┌──

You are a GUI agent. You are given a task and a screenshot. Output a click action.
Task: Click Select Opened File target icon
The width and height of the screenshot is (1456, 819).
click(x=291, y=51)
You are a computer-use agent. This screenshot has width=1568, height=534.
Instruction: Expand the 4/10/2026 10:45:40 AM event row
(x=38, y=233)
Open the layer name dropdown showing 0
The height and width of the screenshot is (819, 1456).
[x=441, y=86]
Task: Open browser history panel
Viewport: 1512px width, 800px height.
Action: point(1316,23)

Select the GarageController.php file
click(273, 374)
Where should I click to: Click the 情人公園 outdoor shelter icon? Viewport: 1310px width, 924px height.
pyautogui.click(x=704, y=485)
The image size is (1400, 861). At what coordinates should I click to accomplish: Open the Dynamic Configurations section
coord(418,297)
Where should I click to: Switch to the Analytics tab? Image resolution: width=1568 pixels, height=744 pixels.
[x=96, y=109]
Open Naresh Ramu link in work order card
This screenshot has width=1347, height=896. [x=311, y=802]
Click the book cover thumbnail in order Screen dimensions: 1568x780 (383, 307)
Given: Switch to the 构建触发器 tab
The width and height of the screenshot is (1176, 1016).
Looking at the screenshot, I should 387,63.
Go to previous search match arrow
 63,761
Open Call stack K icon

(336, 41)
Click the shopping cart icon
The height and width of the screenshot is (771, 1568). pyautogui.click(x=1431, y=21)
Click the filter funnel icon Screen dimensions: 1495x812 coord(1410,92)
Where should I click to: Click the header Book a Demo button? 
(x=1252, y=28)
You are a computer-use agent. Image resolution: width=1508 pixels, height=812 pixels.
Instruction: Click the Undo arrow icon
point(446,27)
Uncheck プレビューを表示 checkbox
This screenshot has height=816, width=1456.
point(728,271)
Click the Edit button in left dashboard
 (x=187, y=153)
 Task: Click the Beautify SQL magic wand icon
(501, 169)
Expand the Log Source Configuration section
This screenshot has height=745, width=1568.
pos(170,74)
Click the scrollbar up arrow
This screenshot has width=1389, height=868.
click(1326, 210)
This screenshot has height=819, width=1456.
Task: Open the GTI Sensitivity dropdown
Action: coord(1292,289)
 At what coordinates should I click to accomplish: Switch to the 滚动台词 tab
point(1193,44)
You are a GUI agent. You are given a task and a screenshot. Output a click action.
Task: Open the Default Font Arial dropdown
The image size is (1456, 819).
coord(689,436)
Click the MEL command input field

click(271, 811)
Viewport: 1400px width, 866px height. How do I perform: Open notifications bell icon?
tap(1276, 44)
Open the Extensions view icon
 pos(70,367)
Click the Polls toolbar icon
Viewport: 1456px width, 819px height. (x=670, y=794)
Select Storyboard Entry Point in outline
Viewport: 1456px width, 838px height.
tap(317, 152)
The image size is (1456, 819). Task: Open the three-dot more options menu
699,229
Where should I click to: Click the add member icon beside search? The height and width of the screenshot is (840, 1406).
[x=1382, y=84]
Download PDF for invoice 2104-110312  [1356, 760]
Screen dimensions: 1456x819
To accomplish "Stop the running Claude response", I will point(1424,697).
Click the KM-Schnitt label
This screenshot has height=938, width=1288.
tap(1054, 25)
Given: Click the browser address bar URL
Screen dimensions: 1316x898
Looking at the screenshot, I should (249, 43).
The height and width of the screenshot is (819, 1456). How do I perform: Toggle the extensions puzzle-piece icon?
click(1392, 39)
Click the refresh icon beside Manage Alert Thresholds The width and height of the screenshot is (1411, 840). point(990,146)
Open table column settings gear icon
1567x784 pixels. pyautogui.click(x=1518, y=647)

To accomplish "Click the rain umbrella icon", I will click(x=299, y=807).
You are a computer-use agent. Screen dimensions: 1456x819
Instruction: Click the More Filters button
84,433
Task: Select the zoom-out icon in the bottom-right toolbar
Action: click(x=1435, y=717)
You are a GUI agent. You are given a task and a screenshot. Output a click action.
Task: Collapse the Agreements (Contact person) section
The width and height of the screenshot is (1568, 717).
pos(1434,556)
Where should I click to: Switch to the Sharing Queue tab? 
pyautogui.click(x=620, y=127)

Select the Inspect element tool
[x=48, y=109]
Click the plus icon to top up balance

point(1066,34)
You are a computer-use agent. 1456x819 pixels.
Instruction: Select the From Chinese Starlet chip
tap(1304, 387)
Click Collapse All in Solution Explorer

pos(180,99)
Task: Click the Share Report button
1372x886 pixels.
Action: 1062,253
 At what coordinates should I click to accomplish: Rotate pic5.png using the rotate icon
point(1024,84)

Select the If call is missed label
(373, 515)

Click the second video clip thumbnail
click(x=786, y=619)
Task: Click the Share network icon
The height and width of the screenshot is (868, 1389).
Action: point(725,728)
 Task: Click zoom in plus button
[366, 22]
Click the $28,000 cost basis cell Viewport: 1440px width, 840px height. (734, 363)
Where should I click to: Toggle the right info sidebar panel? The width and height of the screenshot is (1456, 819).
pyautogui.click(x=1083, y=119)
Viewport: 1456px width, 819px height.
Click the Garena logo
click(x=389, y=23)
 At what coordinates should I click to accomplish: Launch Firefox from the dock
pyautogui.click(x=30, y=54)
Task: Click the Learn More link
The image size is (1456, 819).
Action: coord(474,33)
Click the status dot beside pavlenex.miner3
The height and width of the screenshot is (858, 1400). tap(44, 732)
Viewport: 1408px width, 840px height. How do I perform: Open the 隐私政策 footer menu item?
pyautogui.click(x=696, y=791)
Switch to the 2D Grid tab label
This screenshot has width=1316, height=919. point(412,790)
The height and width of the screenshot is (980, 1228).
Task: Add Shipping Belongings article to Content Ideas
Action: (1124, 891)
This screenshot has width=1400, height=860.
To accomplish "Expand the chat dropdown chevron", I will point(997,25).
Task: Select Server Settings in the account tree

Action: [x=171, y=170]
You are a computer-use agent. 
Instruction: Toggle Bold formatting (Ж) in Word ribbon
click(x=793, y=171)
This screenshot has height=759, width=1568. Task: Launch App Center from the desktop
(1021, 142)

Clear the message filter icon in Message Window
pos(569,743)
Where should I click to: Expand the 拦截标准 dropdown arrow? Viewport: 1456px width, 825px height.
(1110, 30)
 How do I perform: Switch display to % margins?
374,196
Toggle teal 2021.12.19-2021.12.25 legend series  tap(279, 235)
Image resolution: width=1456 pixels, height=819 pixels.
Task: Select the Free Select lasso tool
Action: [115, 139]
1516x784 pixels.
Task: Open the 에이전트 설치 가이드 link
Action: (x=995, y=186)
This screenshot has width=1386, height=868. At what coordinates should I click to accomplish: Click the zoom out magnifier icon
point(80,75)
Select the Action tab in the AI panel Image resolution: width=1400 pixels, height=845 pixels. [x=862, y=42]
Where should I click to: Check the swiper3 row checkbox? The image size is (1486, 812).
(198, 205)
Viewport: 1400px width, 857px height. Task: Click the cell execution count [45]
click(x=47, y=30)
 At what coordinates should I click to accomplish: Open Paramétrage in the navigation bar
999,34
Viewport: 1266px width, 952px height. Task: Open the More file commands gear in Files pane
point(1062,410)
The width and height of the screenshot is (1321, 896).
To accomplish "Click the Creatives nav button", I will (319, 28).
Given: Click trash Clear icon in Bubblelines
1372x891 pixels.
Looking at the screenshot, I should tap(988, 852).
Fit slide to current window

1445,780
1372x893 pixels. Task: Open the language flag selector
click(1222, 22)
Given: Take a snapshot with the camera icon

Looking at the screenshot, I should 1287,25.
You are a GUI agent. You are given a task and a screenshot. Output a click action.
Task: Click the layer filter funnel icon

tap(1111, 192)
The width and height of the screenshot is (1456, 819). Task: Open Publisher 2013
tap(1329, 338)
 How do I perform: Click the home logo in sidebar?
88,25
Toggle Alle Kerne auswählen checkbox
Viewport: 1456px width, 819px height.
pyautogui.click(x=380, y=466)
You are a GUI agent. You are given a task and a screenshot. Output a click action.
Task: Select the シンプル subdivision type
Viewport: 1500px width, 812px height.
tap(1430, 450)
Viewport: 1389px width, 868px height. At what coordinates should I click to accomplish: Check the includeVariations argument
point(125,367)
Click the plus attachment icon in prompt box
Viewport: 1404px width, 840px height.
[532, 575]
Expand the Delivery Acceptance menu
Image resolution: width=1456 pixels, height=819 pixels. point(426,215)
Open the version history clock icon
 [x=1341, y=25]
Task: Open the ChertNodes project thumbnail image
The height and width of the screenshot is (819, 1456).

└──

Exercise brief: From the line holding "Expand the Delivery Acceptance menu" to the last line of the data above, copy every line exactly and include nothing more.

Task response:
Expand the Delivery Acceptance menu
Image resolution: width=1456 pixels, height=819 pixels. point(426,215)
Open the version history clock icon
 [x=1341, y=25]
Task: Open the ChertNodes project thumbnail image
The height and width of the screenshot is (819, 1456).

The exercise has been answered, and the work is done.